Fifty-four per cent. had lost the father, 46 per cent. the mother, and 28 per cent. had lost both parents. In 25 per cent. only were both parents living. Their average age at death was 50'8 years, with an increased duration of 47 years on the part of the fathers. The most frequent age at death was 35 to 55 years, whilst only 11 per cent. died under æt. 35, and some lived to upwards of æt. 95. 18 per cent. had experienced feeble health before the birth of the patient, and 34 per cent. throughout life. In 22.7 per cent. one or both parents had led unsteady lives, 21.1 per cent. of the parents had died of consumption, whilst in 2.8 per cent. the grand parents, in 23.3 per cent. the brothers or sisters, and in 9.1 per cent. the uncles or aunts had died of the same disease. They had suffered from rheumatism in 22 per cent., from asthma in 9:4 per cent., from liver disease and gout in 9 and 7.2 per cent., and from fevers, ague, insanity, and diabetes in between 4 and 5 per cent. Presumed scrofulous affections were extremely rare. In only six cases was there consanguinity of the parents.

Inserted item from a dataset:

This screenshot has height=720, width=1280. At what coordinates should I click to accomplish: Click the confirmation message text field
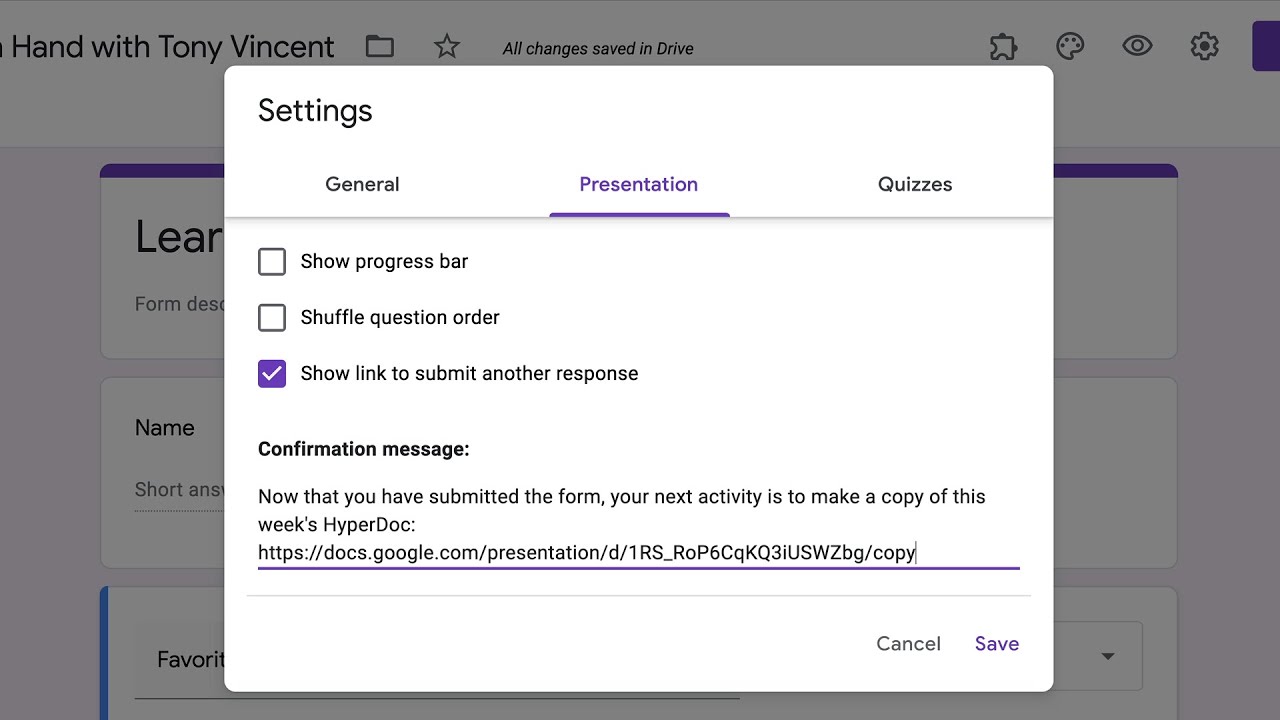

The age of the parents at the birth of the patient was, in half of the cases, from æt. 25 to æt. 35, and only in 2 per cent. was it less than æt. 20. The number of children was very large, viz., an average of 7.5 to a family, and in some families there were 23 children.

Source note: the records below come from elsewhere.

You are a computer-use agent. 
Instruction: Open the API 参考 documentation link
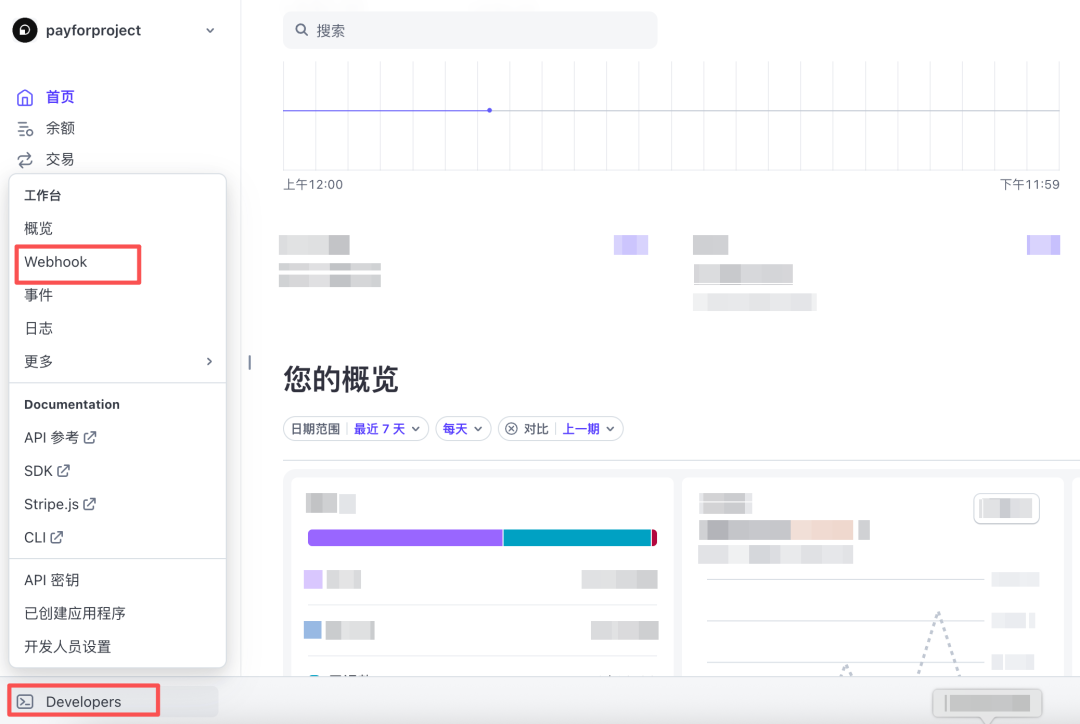(48, 437)
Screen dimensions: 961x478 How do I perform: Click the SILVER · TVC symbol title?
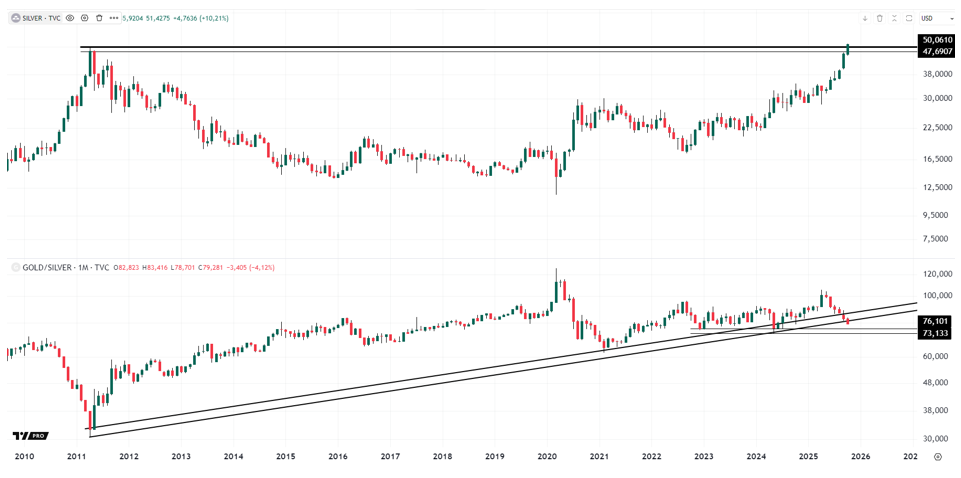(41, 18)
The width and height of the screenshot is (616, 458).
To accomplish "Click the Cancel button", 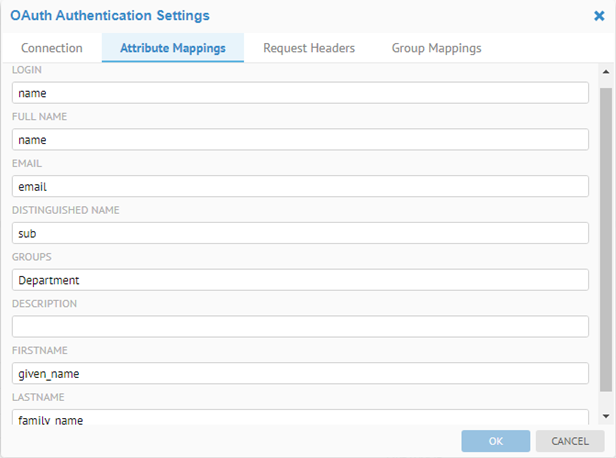I will coord(570,441).
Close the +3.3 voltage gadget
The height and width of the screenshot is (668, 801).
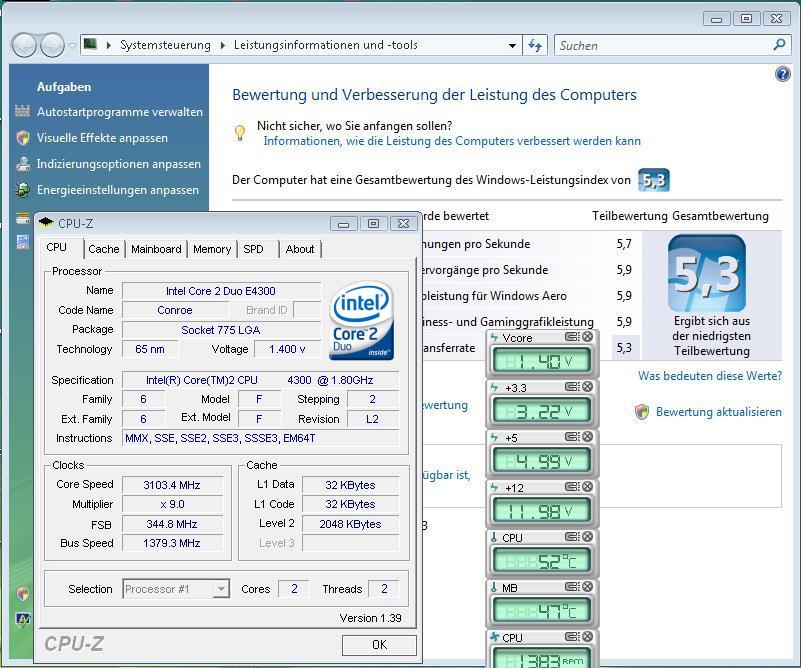pyautogui.click(x=587, y=387)
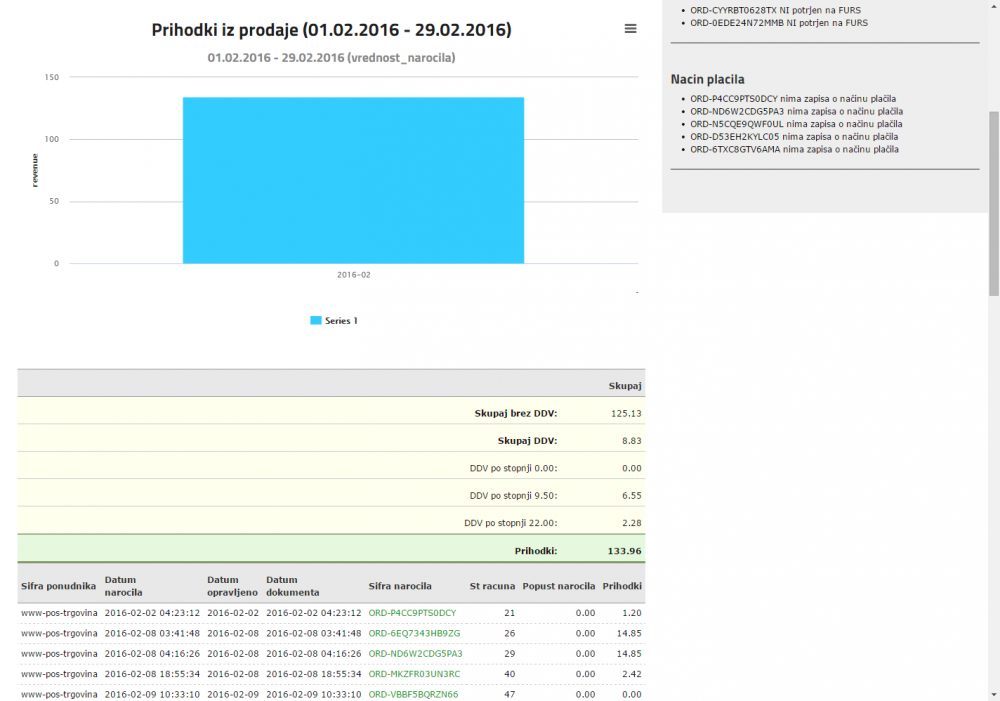Viewport: 1000px width, 701px height.
Task: Click the Prihodki iz prodaje chart title
Action: [331, 30]
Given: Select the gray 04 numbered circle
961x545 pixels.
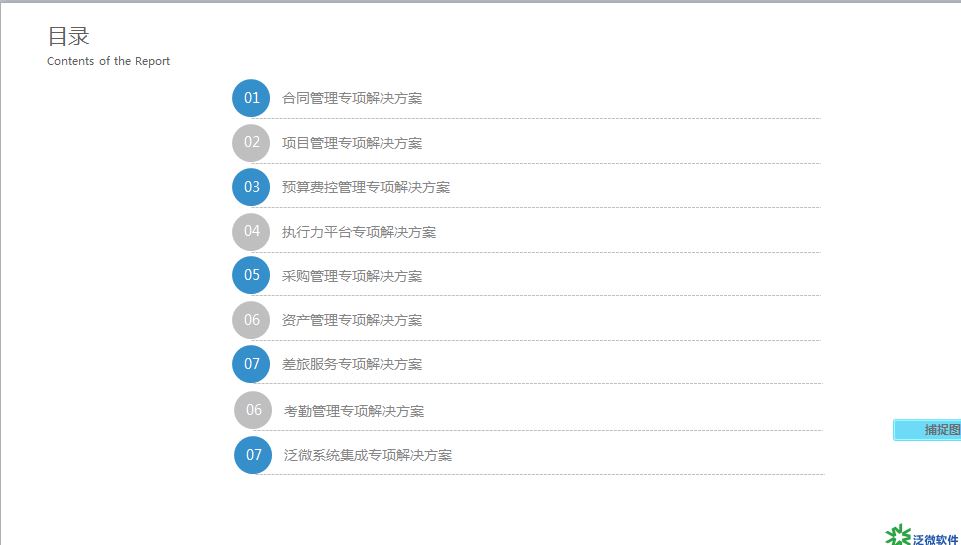Looking at the screenshot, I should (x=251, y=232).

The patient was the first child in 20 per cent., and the first, second, or third child in half of the whole cases. 40 per cent. of the parents' children had died.

Hence, in reference to questions involved in the idea of hereditary predisposition, it has been proved that in a large proportion of the cases the parents died in the middle of life, and had had feeble health. Their children had died in large proportion, and consumption occurred in one-fifth of the parents. But in all these matters there was a large proportion in which there was no evidence of feeble health or direct tendency to phthisis. The parents did not marry too early or too late, and the patient was neither the result of immaturity nor of senile exhaustion, so far as age may indicate those conditions, yet he was commonly amongst the earliest children born to them. They were unusually prolific.

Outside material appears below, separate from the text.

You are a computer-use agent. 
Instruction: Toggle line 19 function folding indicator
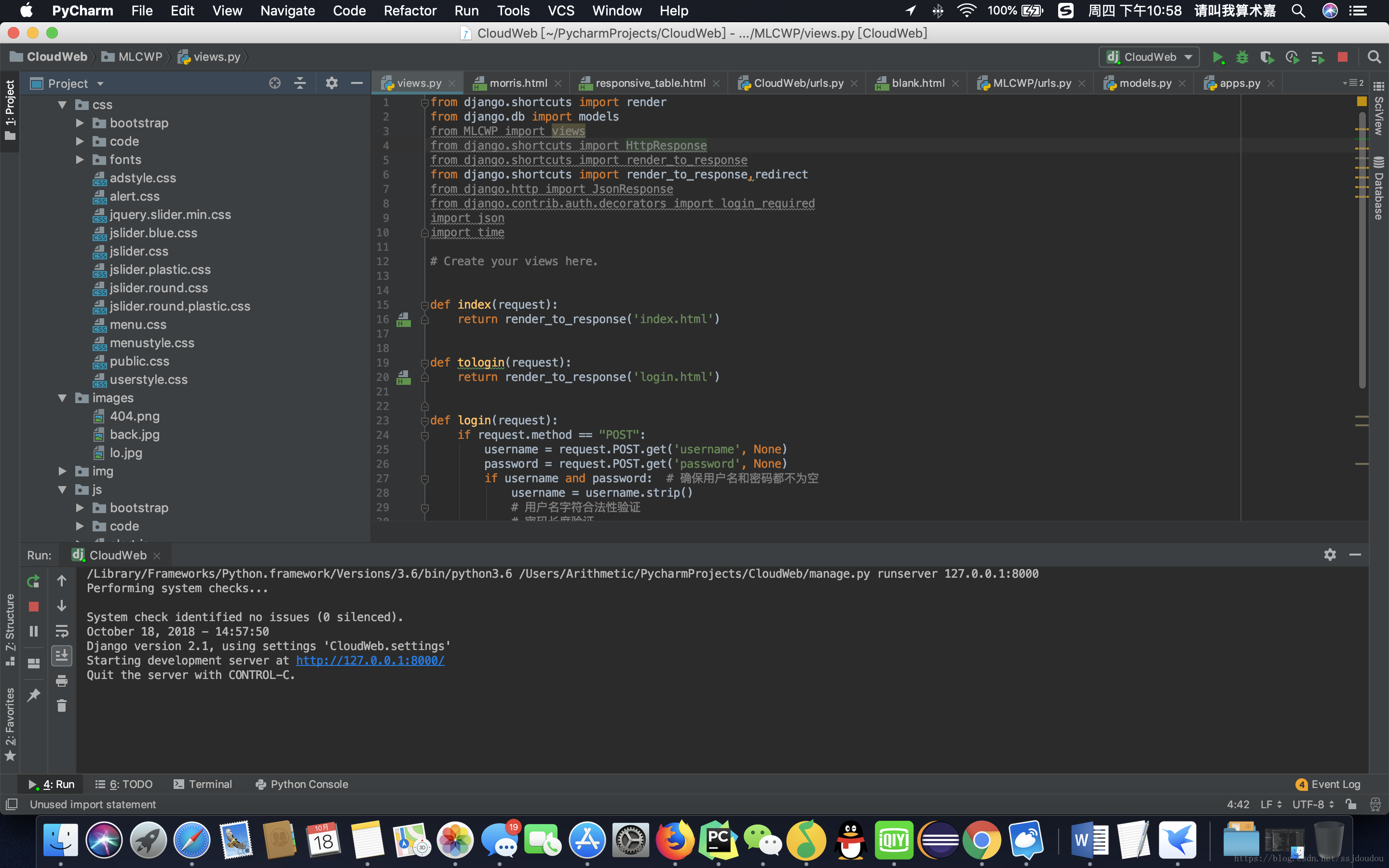[x=425, y=361]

The question of hereditary taint implies either the direct transmission of the elements of phthisis to the child, or a state of system in which phthisis is pre-eminently liable to occur. Neither of these ideas are supported by the results now given, as applicable to this class of cases as a whole, for they support the previously recorded statement of Dr. Walshe, that the hereditary transmission of phthisis from the parents, in hospital patients, is much less frequent than had previously been asserted. The results show that no one condition is dominant, but that phthisical patients are a mixed class of the community.